* TASK DIRECTIONS *
Down to the last word, output the records below, skipping any images.

* Stored items *

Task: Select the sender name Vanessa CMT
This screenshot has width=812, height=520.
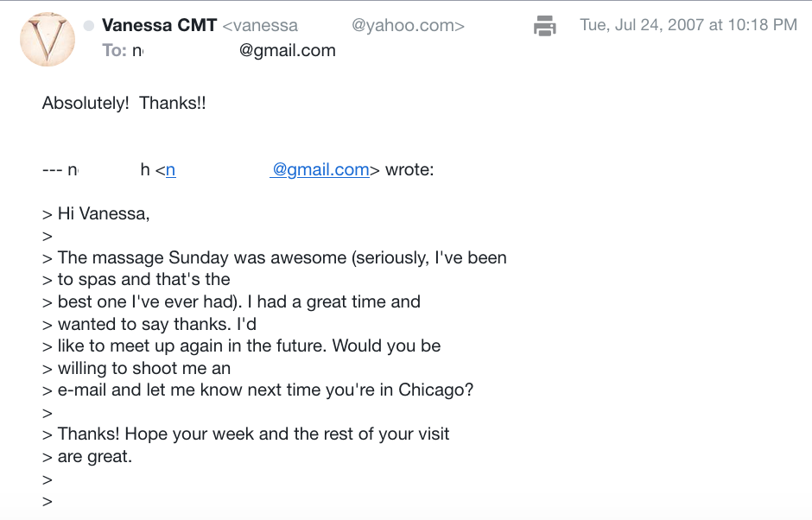Action: (159, 25)
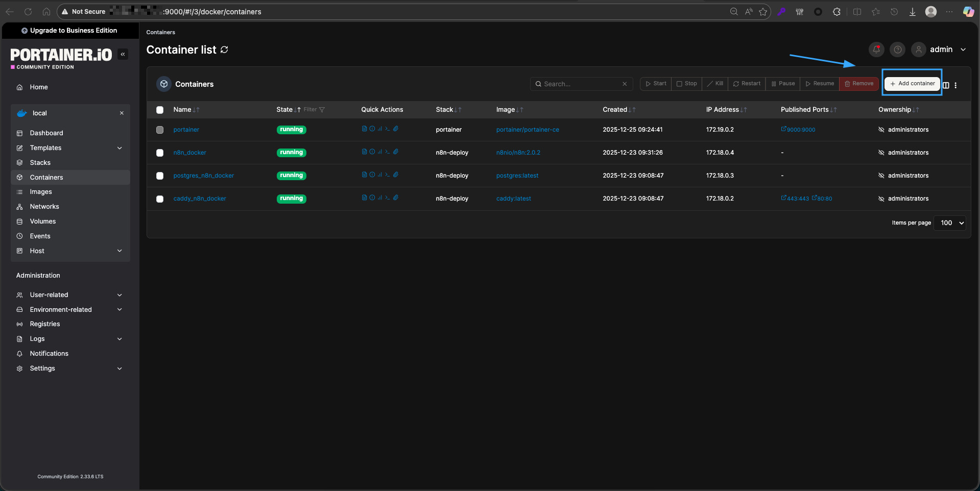
Task: Open the postgres:latest image link
Action: [517, 176]
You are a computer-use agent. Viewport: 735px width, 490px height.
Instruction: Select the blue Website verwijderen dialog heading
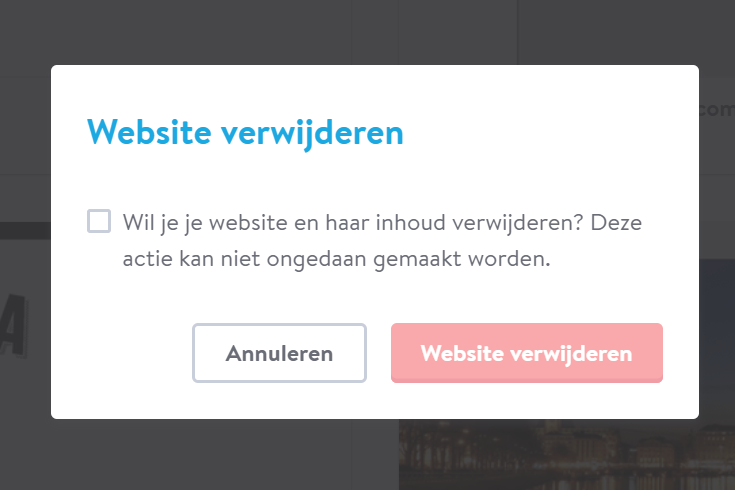(x=245, y=133)
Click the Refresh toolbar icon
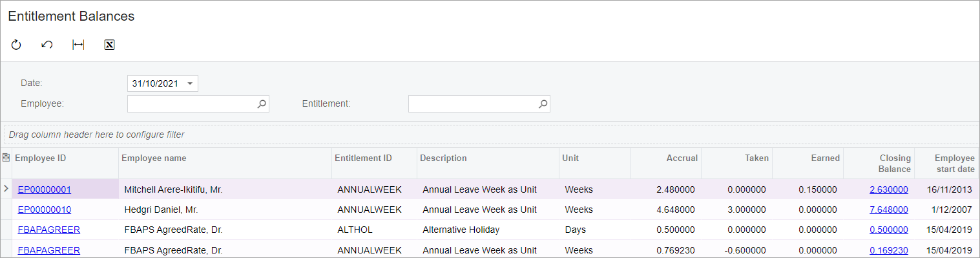The width and height of the screenshot is (980, 258). (x=16, y=45)
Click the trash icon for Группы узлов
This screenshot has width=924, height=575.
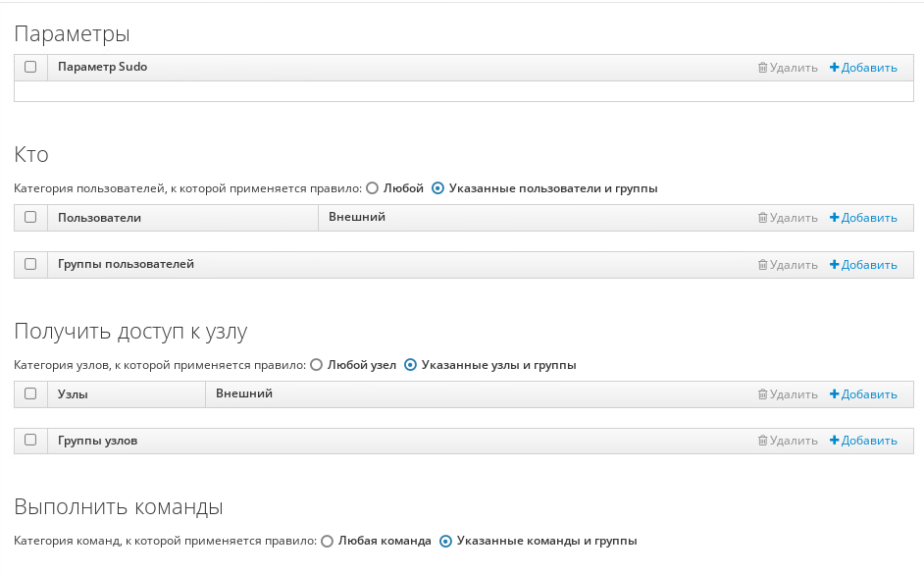[x=763, y=441]
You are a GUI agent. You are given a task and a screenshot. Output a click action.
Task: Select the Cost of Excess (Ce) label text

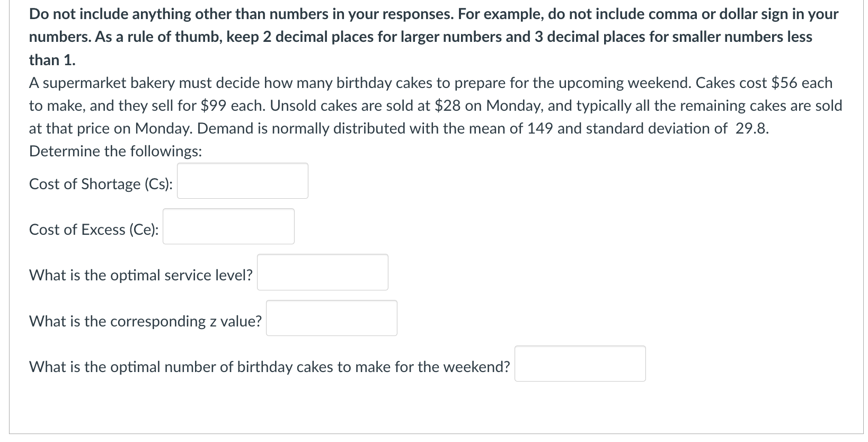[93, 229]
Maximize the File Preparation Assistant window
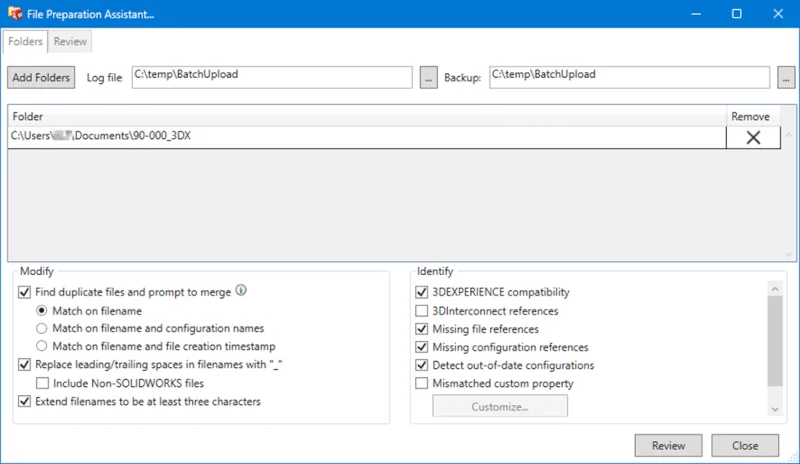The image size is (800, 464). pos(736,14)
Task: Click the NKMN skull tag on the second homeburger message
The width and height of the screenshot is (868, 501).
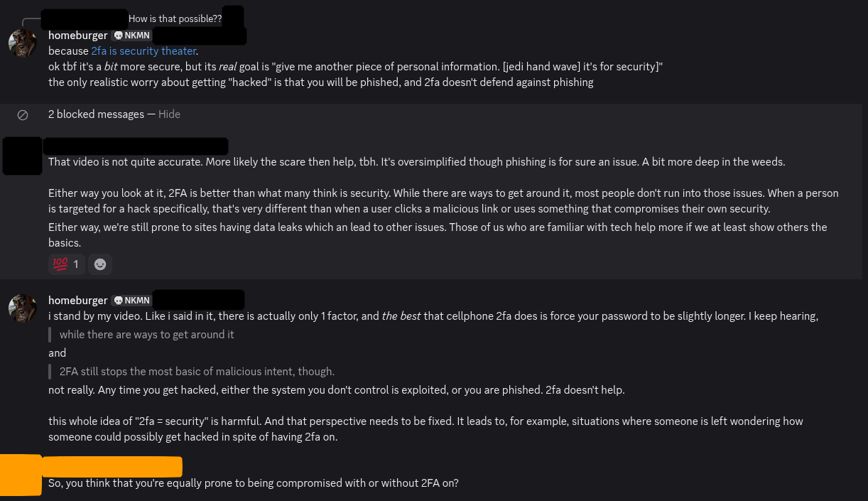Action: (x=132, y=300)
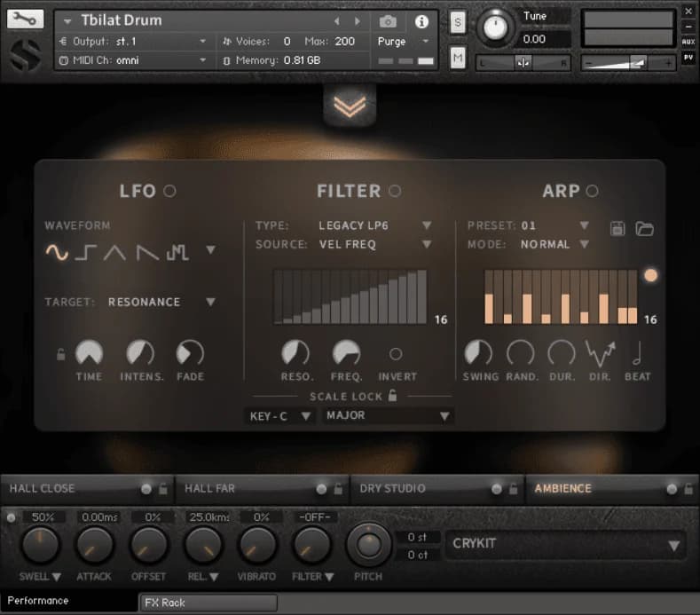The width and height of the screenshot is (700, 615).
Task: Choose the square wave LFO waveform
Action: tap(85, 253)
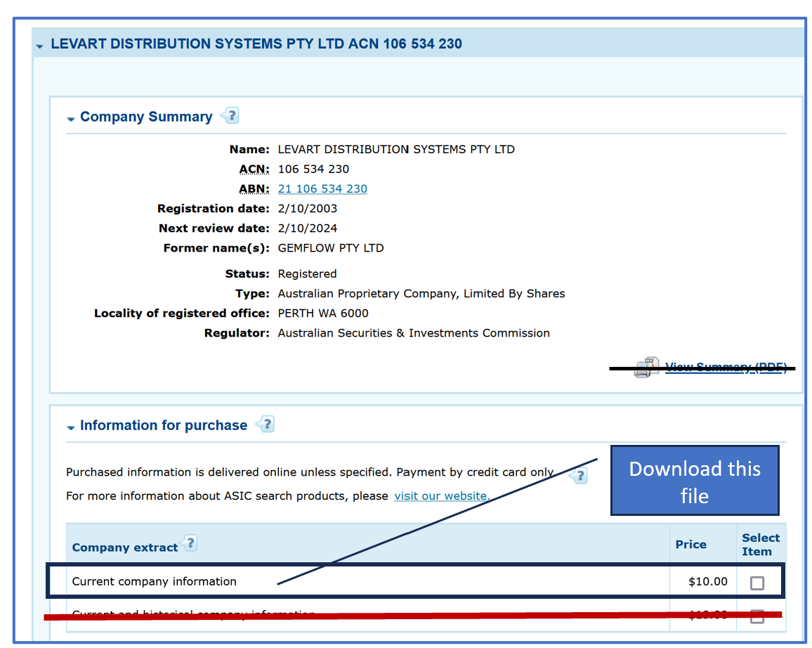Follow the "visit our website" link

442,496
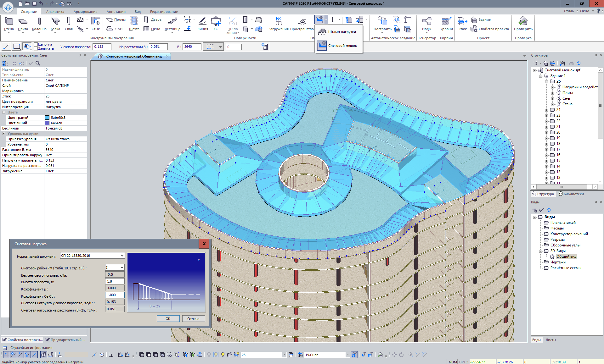Collapse the Цвета property group

(4, 112)
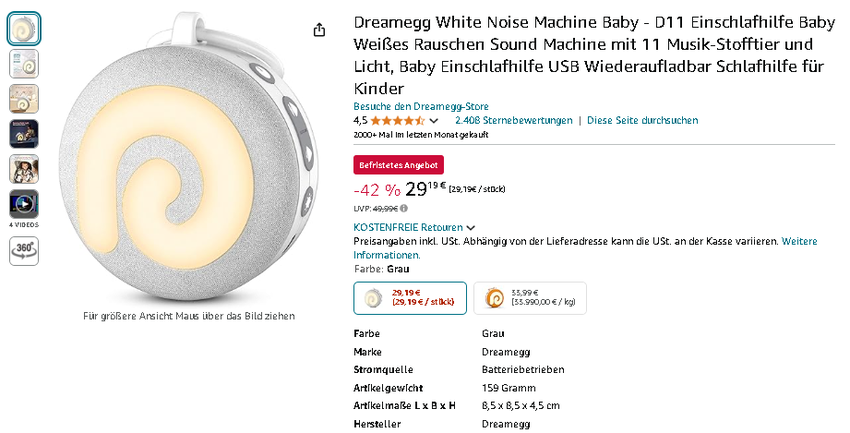The width and height of the screenshot is (850, 433).
Task: Open the 2.408 Sternebewertungen link
Action: click(x=513, y=120)
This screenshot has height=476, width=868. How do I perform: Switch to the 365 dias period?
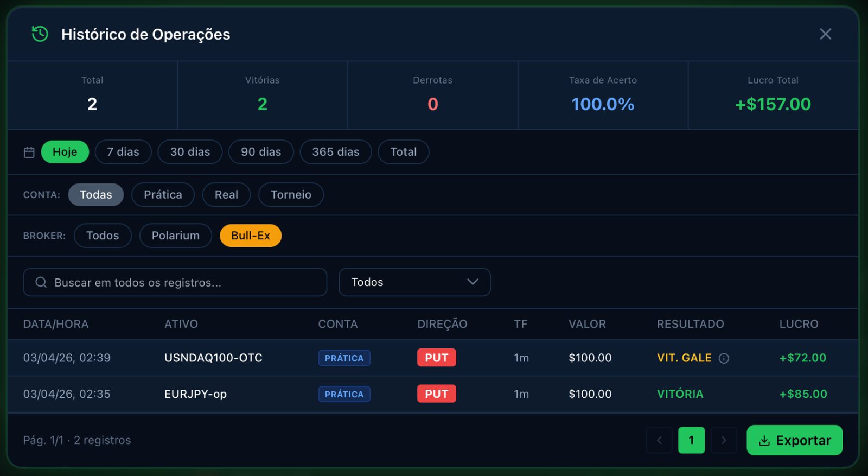coord(335,152)

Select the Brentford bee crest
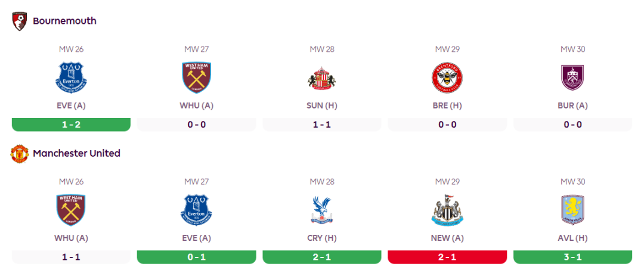click(x=447, y=78)
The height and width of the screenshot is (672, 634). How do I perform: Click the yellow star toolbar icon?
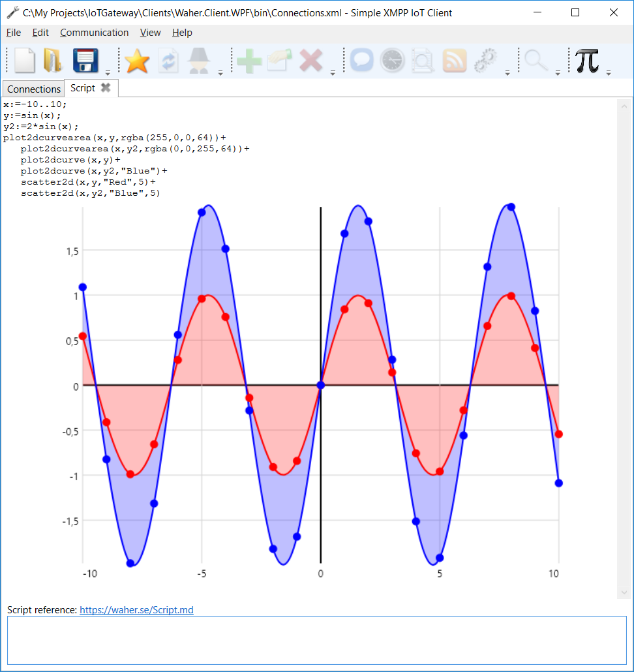tap(137, 61)
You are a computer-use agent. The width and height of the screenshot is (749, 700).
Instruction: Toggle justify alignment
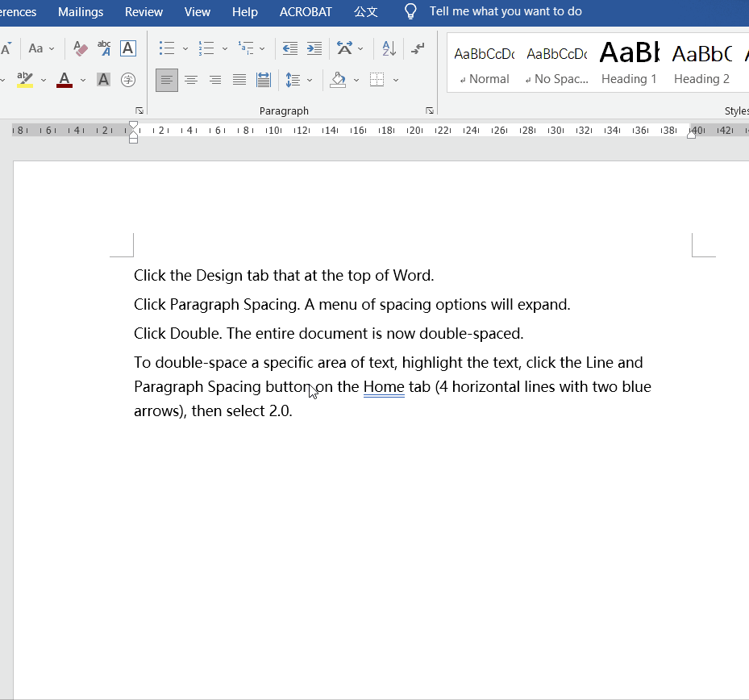coord(239,79)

* RESULT OF THE EXERCISE *
Task: Select the sender name Vanessa CMT
This screenshot has width=812, height=520.
Action: (159, 25)
Task: Open the postgres:latest image link
Action: [517, 176]
You are a computer-use agent. Viewport: 735px width, 490px height.
Instruction: Select the blue Website verwijderen dialog heading
(x=245, y=133)
Click the Refresh toolbar icon
The width and height of the screenshot is (980, 258). (x=16, y=45)
Click the trash icon for Группы узлов
This screenshot has width=924, height=575.
[x=763, y=441]
You are a GUI agent. You are given a task and a screenshot. Output a click action.
Task: Select the Cost of Excess (Ce) label text

[93, 229]
Maximize the File Preparation Assistant window
The image size is (800, 464). pos(736,14)
Task: Click the NKMN skull tag on the second homeburger message
The width and height of the screenshot is (868, 501).
Action: (x=132, y=300)
The width and height of the screenshot is (700, 615).
Task: Choose the square wave LFO waveform
Action: tap(85, 253)
Follow the "visit our website" link

442,496
Collapse the Цвета property group

(4, 112)
The width and height of the screenshot is (850, 433).
Task: Open the 2.408 Sternebewertungen link
Action: click(x=513, y=120)
This screenshot has height=476, width=868. How do I perform: Switch to the 365 dias period?
coord(335,152)

Select the Brentford bee crest
click(x=447, y=78)
The height and width of the screenshot is (672, 634). How do I perform: Click the yellow star toolbar icon?
tap(137, 61)
You are a computer-use agent. The width and height of the screenshot is (749, 700).
Instruction: Toggle justify alignment
coord(239,79)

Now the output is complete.